Tropospheric formaldehyde retrievals with GOME-2
thesisposted on 05.02.2014, 12:15 by Will Hewson
Biogenic Volatile Organic Compounds (BVOCs) emitted by terrestrial ecosystems impact air quality and climate. The most important BVOC for global tropospheric composition is isoprene, whose annual global emissions (400-600 Tg C/year) account for ~50% of the total global BVOC budget. Tropical ecosystems are generally thought to be responsible for 70-90% of the global isoprene budget. Satellite observations of formaldehyde (CH[subscript 2]O), a high-yield, short lifetime product of isoprene oxidation, provide top-down constraints on surface isoprene emissions. Errors in retrieved satellite slant column densities (SCD - trace gas concentration along the instrument's line of sight) are typically in the region of 40% for scenes with little cloud and aerosol contamination. Error sources arise from instability in the differential optical absorption spectroscopy (DOAS) retrieval procedure, largely due to low signal to noise ratios frequently encountered with space-borne UV spectrometers, coupled to CH[subscript 2]O's faint absorption signal.
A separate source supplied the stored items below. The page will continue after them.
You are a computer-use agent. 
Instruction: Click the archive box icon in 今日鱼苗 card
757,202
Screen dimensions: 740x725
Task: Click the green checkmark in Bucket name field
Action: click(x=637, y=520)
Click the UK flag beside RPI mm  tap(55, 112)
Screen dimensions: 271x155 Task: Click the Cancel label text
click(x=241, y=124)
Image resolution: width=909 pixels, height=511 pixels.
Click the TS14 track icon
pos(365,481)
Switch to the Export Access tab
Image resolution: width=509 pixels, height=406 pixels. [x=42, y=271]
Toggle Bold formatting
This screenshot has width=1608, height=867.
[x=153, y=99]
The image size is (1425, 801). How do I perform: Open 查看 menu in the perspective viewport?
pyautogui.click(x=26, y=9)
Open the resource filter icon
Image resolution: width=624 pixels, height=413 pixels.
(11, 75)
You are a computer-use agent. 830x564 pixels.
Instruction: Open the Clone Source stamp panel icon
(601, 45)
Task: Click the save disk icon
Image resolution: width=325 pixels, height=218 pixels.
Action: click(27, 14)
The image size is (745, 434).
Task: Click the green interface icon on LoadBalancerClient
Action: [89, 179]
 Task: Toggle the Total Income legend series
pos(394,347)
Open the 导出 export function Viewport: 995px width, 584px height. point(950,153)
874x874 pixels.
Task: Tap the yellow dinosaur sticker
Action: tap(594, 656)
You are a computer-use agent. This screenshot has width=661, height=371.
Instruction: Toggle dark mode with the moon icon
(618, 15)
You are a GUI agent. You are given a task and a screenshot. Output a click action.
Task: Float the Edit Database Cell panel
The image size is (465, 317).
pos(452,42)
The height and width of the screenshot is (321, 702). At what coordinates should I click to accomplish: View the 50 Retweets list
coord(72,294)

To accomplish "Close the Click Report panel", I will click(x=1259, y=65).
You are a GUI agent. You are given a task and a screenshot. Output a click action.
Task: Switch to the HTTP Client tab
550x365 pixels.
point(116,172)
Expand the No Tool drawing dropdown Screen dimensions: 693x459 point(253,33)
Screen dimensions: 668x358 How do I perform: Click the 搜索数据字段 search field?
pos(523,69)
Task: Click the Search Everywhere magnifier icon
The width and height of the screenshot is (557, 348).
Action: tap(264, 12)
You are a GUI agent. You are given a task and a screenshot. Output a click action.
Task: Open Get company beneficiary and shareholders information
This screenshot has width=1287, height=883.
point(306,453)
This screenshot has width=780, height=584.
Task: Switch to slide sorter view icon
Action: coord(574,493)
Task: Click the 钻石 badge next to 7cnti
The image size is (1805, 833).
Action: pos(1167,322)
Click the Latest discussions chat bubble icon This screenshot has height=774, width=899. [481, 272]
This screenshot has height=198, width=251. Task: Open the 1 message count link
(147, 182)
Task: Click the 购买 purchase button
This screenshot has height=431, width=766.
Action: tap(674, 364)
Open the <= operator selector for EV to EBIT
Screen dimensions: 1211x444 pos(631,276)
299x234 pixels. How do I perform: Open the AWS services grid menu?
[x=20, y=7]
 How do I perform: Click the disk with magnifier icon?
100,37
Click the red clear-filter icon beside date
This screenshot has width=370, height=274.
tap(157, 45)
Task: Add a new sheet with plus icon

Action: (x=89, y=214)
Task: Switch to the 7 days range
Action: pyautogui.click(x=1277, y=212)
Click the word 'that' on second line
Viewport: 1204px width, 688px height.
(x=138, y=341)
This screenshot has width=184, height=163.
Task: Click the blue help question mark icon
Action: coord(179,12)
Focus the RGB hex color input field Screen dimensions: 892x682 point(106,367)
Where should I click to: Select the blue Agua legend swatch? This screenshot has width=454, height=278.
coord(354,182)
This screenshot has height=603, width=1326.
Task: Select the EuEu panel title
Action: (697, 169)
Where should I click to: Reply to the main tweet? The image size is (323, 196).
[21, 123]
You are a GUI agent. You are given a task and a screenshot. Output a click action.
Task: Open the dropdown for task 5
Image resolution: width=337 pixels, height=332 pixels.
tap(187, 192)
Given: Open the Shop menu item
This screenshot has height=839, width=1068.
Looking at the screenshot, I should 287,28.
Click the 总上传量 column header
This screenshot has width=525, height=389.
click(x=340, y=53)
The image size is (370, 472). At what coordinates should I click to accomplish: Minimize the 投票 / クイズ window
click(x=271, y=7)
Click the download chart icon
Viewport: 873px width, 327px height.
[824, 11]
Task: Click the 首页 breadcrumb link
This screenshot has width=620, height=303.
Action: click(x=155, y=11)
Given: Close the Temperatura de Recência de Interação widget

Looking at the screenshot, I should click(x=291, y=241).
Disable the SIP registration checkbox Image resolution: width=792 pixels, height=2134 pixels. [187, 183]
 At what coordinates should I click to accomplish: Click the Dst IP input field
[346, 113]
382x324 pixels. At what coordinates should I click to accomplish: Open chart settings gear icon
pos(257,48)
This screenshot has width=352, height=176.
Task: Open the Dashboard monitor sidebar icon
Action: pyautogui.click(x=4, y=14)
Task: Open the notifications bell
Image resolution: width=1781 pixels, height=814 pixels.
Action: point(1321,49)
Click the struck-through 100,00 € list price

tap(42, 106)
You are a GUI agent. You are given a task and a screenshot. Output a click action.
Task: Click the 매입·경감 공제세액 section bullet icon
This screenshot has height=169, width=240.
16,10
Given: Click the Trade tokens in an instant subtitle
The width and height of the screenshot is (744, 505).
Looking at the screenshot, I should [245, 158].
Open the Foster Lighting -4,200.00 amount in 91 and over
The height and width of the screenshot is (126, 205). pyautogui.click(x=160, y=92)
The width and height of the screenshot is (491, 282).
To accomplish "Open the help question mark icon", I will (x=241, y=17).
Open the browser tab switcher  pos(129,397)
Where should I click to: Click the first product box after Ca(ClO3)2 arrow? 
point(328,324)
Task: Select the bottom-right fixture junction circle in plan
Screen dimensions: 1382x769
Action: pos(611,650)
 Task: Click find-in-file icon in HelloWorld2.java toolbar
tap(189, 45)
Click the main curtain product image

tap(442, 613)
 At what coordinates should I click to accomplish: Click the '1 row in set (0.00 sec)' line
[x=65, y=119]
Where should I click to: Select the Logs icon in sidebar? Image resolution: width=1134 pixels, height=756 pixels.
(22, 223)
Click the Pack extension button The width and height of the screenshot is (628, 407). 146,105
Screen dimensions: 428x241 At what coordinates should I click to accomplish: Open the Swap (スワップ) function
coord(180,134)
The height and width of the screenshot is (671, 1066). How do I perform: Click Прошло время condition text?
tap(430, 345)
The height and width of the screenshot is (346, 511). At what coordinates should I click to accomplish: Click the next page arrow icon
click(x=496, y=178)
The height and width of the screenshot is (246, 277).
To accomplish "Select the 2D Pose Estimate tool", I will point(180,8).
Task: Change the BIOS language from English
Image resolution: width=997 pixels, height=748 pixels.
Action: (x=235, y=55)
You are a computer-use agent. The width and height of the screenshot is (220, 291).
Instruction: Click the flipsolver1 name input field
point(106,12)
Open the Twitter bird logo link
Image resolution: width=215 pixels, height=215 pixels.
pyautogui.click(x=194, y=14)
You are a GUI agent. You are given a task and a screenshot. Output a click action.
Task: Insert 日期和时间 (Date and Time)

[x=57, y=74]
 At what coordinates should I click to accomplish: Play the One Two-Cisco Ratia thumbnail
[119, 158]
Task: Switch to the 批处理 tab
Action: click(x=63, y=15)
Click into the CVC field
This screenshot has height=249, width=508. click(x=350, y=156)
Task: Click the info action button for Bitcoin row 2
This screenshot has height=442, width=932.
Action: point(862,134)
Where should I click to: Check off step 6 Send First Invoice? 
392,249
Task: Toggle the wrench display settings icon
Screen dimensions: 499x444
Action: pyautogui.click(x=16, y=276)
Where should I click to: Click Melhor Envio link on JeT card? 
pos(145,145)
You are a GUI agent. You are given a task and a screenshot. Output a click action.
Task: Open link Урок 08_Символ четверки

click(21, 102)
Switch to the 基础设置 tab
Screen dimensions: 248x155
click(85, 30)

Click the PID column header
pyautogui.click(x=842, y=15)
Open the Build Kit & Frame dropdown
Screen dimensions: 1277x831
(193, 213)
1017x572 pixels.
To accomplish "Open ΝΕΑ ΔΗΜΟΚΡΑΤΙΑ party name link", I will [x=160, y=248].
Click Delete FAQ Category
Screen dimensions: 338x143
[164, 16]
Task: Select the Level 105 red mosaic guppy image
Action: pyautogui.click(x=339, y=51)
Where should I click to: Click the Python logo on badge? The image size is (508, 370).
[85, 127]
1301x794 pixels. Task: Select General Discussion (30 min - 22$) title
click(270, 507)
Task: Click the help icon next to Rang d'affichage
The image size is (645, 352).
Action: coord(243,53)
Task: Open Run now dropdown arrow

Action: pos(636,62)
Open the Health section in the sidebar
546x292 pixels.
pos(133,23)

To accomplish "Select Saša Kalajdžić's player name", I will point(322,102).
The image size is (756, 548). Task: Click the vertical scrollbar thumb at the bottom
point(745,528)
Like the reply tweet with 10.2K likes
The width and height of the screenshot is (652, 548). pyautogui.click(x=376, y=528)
The essential conversion of SCDs to vertical column densities (VCDs - vertical trace gas concentration extending from the Earth's surface), needed for application of retrieved CH[subscript 2]O values to geochemical modelling schemes, is a further significant contributor to product error (30-60%), being strongly influenced by aerosol, cloud and albedo inhomogeneities at sub-pixel level. A new global 5 year CH[subscript 2]O product (2007-2011) generated with global ozone monitoring experiment 2 (GOME-2) satellite radiance data is presented. SCDs for this are generated with optimised spectroscopic fit settings derived from an extensive sensitivity study of input retrieval parameters for the DOAS portion of the retrieval. SCDs are then converted to vertical column densities VCDs using air mass factors calculated with a significantly upgraded retrieval scheme, accounting for atmospheric radiative transfer due to viewing geometry, surface albedo and atmospheric scattering. New GOME-2 CH[subscript 2]O VCDs are then evaluated against GEOS-Chem modelled CH[subscript 2]O VCDs, and compared to a suite of associated environmental parameters.